Il y a là un risque de graves contradictions révélatrices de la croissance, mais qui peuvent constituer des écueils infranchissables si leur solution ne s’inspire pas de la sagesse et de la mesure.
Le rempart qui protège notre jeunesse, donc notre peuple, est en train de se consteller de larges brèches.
En effet, la famille africaine, celle du lignage ou de la « maison » se meurt. Les vieilles croyances et nos valeurs authentiques tombent sur les ruines des autels que les jeunes, partis du village vers la ville ou occupés à l’école, ne peuvent plus entretenir. Les anciens, après quelques tentatives pour sauver la civilisation africaine, finissent par être désabusés et par abandonner leurs efforts inutiles. Ceux d’entre eux qui persévèrent sont désavoués par les pouvoirs publics eux-mêmes qui donnent raison aux forces du progrès.
L’Etat s’adresse directement à l’individu, après avoir démoli les anciennes structures politico-sociales.
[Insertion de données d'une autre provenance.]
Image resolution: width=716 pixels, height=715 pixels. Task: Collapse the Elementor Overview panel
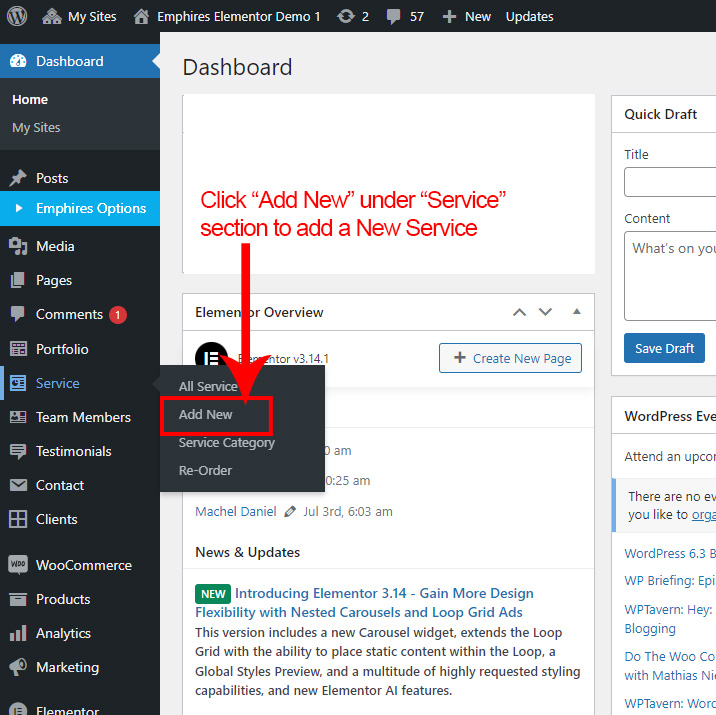(576, 312)
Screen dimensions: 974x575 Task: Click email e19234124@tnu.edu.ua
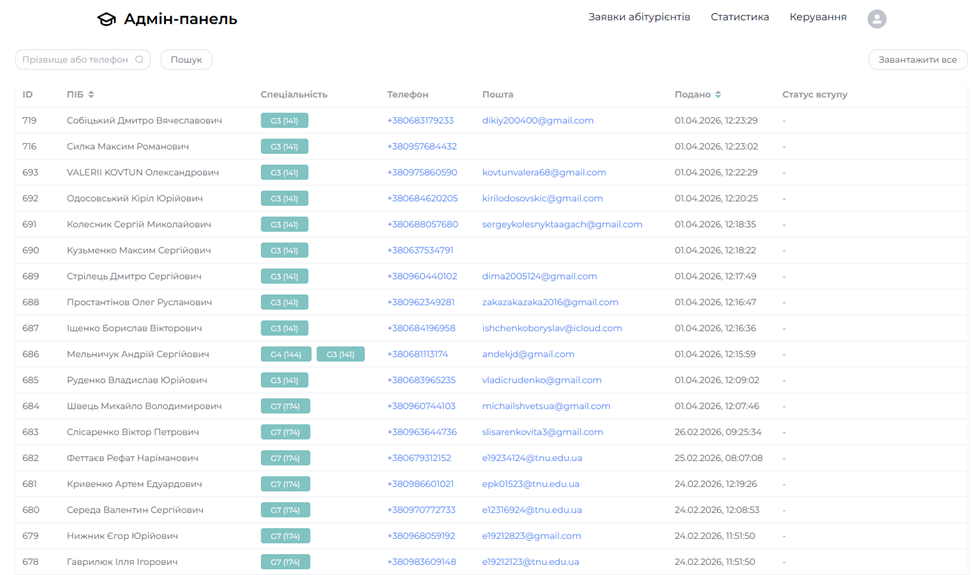coord(531,458)
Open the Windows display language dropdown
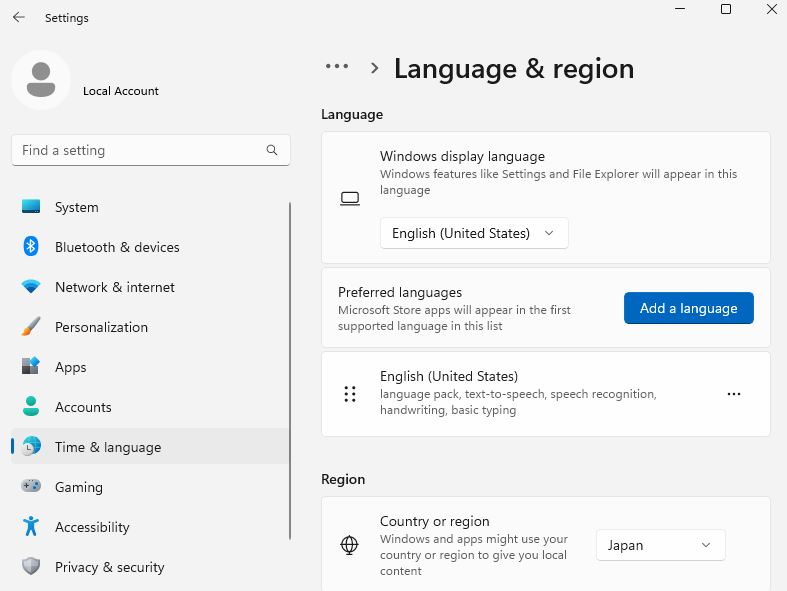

L’autorité du chef de la « famille-gens »est désormais symbolique. Les biens communs se subdivisent, la notion de propriété au sens romain du terme, entre dans les mœurs ; les enfants échappent à l’autorité parentale et prennent de fausses allures d’adultes.
La patrilocalité s’efface devant la « néolocalité ». La nouvelle famille, qui ne comprend plus que le mari, la femme et les enfants, tente de s’établir loin du « pater gentis » comme pour concrétiser encore davantage la nouvelle conquête de son indépendance.
L’Europe a fait son entrée en Afrique. C’était inévitable. Mais pourquoi faut-il que nous lui ouvrions grandement nos portes ? Pourquoi ne méditerions-nous pas à chaque instant, cette parole de Georges Mathieu, afin de rester nous-mêmes, après avoir pris à l’Occident seulement ce qui est utile pour la poursuite de nos idéaux ? : « La culture n’est pas faite de savoir de connaissance, d’enseignements. Elle ne se mesure ni par des titres, ni par des diplômes, ni par des gains, ni par des profits. Elle est en revanche, derrière tous nos actes, toutes nos nostalgies, tous nos espoirs. Elle est notre part de noblesse, de dignité et d’amour ».